There follows a complicated pursuit of Mathews and his motley crew of confederates by Husk and Bowen, who are joined by Joanne Carney (Jurnee Smollett), a colleague of Husk’s, and, eventually, plenty of other agents, especially after Mathews’ followers assassinate Berg, bits of whose broadcasts have punctuated the film from the start.  In the process we’re introduced to Bowen’s devoted wife (Morgan Holmstrom) and son (Ryan Chandoul Wesley), and that domestic bond naturally presages his fate in a shoot-out that erupts when the lawmen attempt to foil one of the gang’s robberies—another typical Hollywood invention, but excitingly staged by Kurzel, cinematographer Adam Arkapaw and editor Nick Fenton.  Fleeting allusion is also made to Mathews’ domestic life, which involves both a wife (Alison Oliver) and a lover (Odessa Young), as well as a young son (Huxley Fisher) whom his father intends to follow in his footsteps.  And there’s a tense sequence when Husk and Mathews briefly meet as the FBI man goes hunting and Mathews considers taking him out.

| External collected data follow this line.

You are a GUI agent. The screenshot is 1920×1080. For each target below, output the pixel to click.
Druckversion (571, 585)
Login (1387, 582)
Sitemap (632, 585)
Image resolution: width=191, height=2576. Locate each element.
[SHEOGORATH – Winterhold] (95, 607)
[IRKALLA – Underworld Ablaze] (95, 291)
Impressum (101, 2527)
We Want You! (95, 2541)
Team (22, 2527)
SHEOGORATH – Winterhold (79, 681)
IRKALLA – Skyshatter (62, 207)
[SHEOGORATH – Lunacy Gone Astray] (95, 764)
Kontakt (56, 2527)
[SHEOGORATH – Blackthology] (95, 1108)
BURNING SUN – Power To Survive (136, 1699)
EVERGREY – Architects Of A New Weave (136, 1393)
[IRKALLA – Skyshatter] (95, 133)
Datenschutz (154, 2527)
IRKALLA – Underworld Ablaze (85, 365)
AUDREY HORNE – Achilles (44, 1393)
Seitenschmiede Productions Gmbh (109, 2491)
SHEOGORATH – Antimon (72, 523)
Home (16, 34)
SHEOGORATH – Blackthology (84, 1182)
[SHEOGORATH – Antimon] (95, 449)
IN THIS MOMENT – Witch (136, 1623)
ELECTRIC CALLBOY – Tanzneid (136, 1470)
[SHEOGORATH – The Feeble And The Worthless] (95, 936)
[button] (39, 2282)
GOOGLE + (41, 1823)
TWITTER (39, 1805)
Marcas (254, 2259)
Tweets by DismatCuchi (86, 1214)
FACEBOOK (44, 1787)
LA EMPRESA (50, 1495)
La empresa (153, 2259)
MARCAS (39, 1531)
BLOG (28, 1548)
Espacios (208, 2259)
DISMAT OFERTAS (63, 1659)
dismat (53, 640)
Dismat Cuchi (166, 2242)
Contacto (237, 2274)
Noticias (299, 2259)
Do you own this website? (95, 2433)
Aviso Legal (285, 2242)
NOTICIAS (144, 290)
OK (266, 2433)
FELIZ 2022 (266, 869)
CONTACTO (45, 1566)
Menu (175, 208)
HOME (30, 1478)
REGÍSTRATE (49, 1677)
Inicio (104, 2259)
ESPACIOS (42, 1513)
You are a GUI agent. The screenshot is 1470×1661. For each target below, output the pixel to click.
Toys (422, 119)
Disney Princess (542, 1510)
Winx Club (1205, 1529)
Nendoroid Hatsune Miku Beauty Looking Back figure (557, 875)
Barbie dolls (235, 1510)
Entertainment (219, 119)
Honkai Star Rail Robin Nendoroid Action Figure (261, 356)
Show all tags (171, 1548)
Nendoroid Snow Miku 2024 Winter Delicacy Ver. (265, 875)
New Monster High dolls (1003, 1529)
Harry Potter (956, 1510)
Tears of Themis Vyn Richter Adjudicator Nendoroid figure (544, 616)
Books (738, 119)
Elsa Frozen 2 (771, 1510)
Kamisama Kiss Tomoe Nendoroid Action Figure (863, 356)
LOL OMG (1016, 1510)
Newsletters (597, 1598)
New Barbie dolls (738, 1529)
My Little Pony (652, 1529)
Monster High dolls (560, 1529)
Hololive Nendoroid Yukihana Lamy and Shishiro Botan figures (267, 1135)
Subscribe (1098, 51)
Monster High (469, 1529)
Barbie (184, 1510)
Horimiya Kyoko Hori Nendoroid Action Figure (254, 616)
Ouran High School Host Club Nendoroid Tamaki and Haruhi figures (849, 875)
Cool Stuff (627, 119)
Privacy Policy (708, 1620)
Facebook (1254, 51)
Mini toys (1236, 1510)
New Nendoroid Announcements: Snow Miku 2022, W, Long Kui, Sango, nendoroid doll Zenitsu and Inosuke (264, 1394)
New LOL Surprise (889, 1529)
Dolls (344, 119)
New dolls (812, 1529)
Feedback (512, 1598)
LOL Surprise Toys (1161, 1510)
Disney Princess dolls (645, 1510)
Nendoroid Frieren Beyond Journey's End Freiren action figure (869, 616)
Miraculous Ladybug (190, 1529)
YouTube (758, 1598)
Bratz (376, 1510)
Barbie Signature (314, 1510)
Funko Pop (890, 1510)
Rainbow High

For the most part, “The Order” brings this early event in the recent history of white supremacism in America to vivid life, thanks to Kurzel’s intense direction and compelling performances down the line.  Despite the tendency to tweak the narrative to meet audience expectations, in terms of accuracy it’s leagues ahead of Costa-Gavras’ 1988 “Betrayal,” which altered the facts to such an extent as to make its connection to the record beyond tenuous (the picture was mediocre in purely dramatic terms as well).

Though Husk may be a character colored by Hollywood convention, Law invests him with gruff passion, and Sheridan nicely etches the arc of a young man who embraces darker impulses as he rushes to engage against dangerous forces.  The real revelation, though, is Hoult, who has usually played more benign figures but here captures the malignancy Mathews hides beneath an ordinary exterior.  There are moments—like a speech at Butler’s church—where he could be more charismatic, but in general he’s a genuinely menacing presence.

Without exaggerating, production designer Karen Murphy and costumer Rachel Dainer-Best evoke the atmosphere of rural Washington and Idaho in the mid-eighties, which they and Arkapaw make no attempt to prettify, even if the vistas are often magnificent.  (The film was actually shot in Canada.)  Jed Kurzel’s score is suitably downbeat, though it pulses up during the action scenes.

Though “The Order” is about events in the eighties, it obviously carries contemporary relevance, given the realities of today’s political climate. The film doesn’t neglect to note that, but mostly it’s content to let the fact that the past is prologue to the present resonate on its own.